→ Exercise requirements:
Find every line below with the word "agent". Then give only how many there are.

→ Recorded information:

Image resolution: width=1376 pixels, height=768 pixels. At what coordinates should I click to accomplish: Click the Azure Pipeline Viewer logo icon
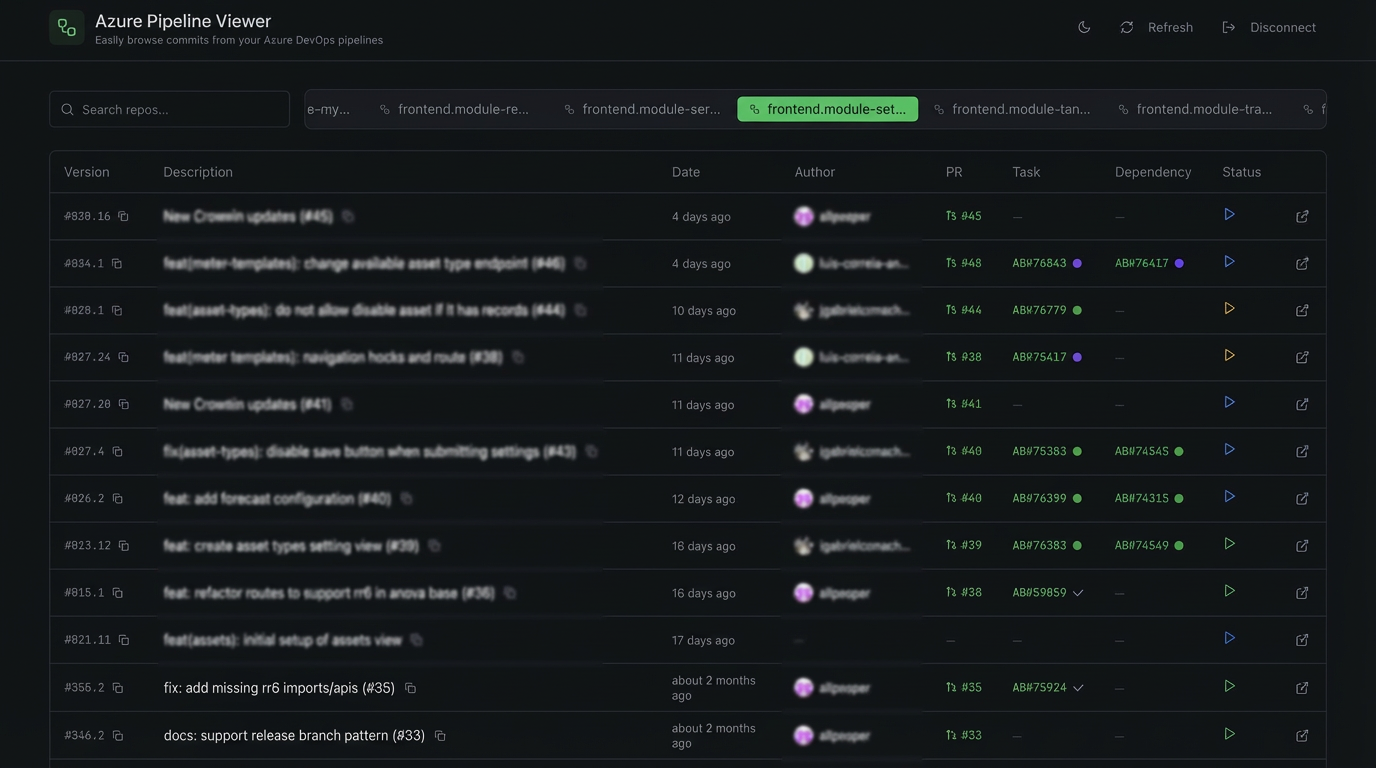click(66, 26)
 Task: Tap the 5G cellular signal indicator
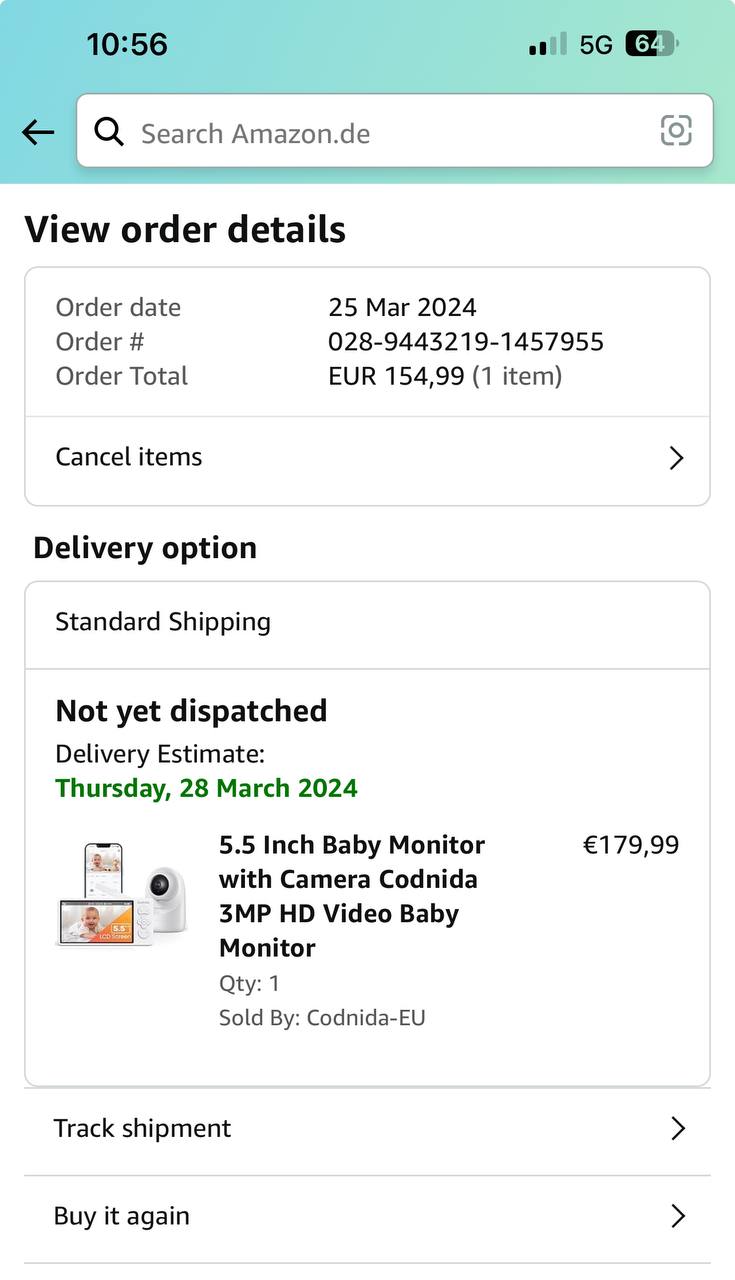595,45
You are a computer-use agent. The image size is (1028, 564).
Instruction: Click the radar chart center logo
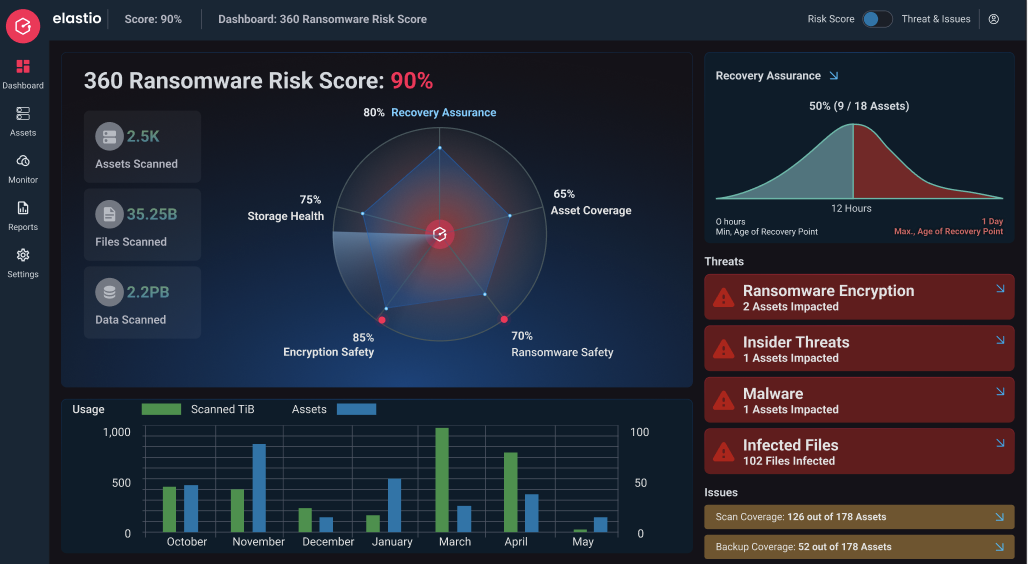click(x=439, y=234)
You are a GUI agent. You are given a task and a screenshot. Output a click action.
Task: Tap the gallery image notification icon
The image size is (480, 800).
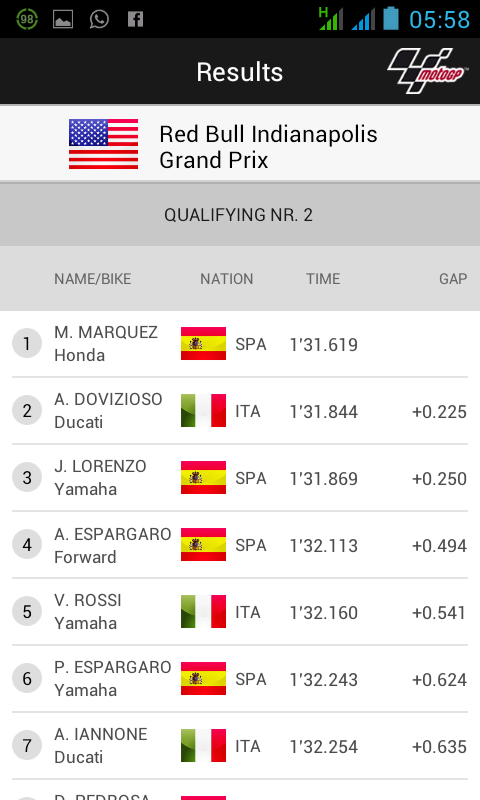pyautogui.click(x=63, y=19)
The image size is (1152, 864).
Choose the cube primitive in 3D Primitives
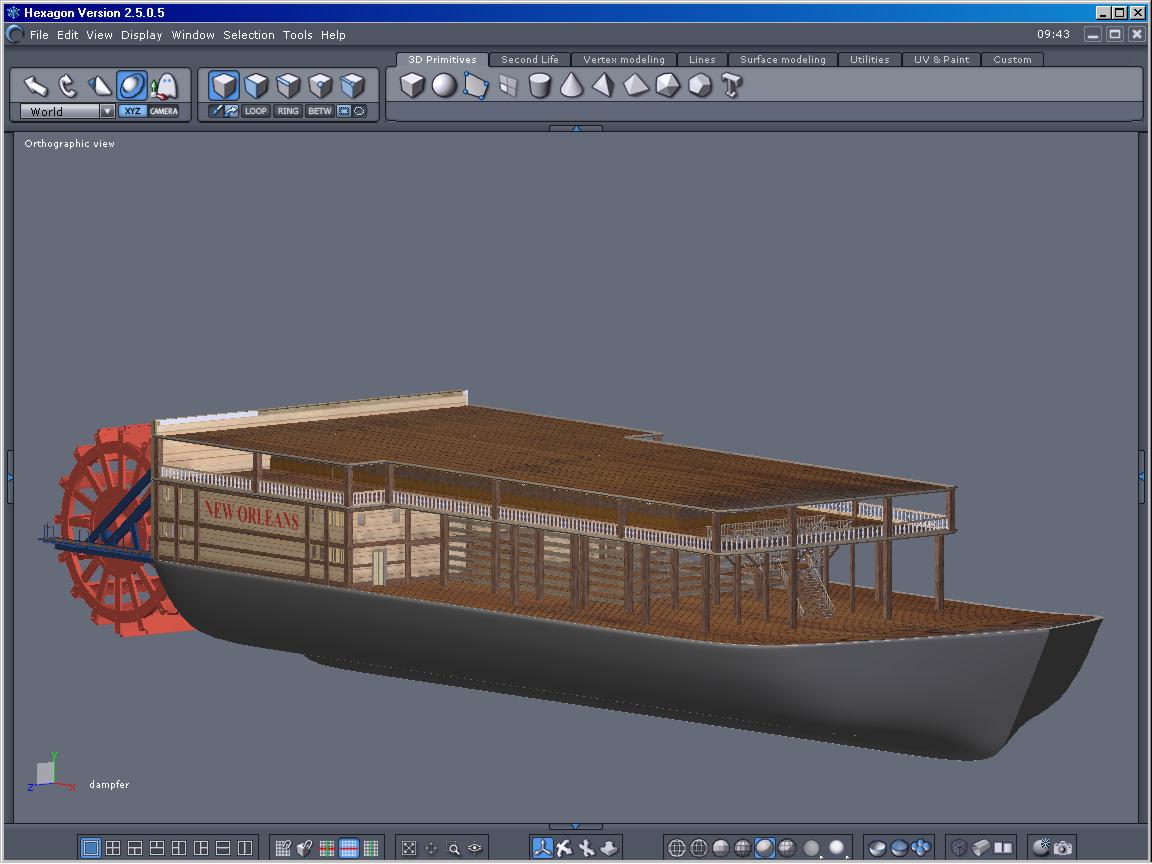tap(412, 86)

→ Response:
2